The Chicago Cubs have brought back left-hander Drew Pomeranz on a minor league contract just weeks after the Los Angeles Angels cut him loose. The team never made a formal announcement, but Pomeranz toed the rubber for Triple-A Iowa on Sunday and threw a scoreless inning with two strikeouts and one walk.
This is the same guy who became one of Chicago’s most unexpected contributors in 2025. After not pitching in the majors since 2021, Pomeranz showed up and posted a 2.17 ERA over 57 appearances. He struck out 57 hitters in 49 2/3 innings and had a 28.1% strikeout rate. That’s not a fluke. That’s elite relief work from a pitcher who spent the previous three years barely able to get through a minor league rehab.
The Long Road Back
Pomeranz had flexor tendon surgery after 2021 and then needed another elbow cleanup procedure in 2023. From 2022 through 2024 he threw only 19 1/3 innings in the minors. The guy barely touched a mound in competition for roughly three years. Then he came back at age 36 and looked like a completely different pitcher.

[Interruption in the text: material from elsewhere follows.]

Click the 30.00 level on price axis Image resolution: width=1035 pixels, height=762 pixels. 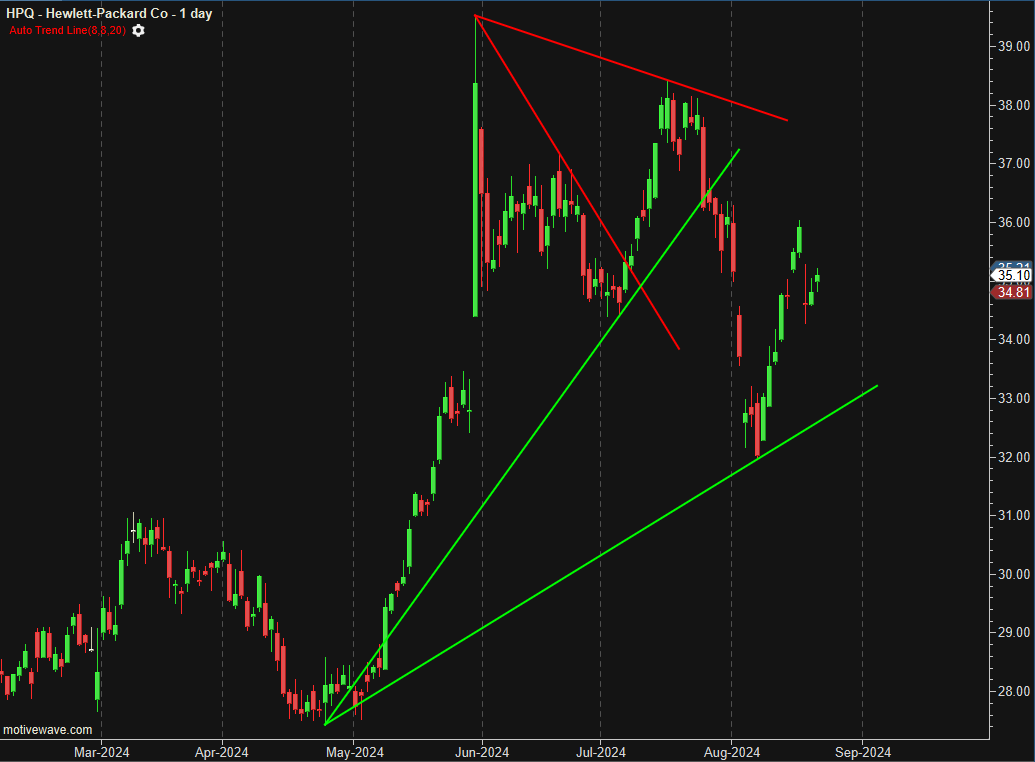pos(1012,574)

That performance earned him a one-year, $4 million deal with the Angels last winter. But Anaheim didn’t get the same guy. Pomeranz struggled to a 5.01 ERA in 23 1/3 innings with a walk rate over 11% and a strikeout rate that dropped almost in half. The Angels designated him for assignment, then let him go.
Why Chicago Came Calling Again
The Cubs pitching staff has gotten decimated by injuries. Starters are out. Bullpen arms are limping. Chicago has been scraping together innings with cheap signings and internal options, and they need arms that can actually miss bats. Pomeranz, even at 37, showed last year he could do that.
His first outing in Iowa was just one scoreless inning, but it’s a start. If he can stay healthy and build on that, it’s not hard to see him back in a Cubs uniform before September. The team clearly knows what he looked like at his best in 2025. The question is whether that version of Pomeranz is still in there somewhere.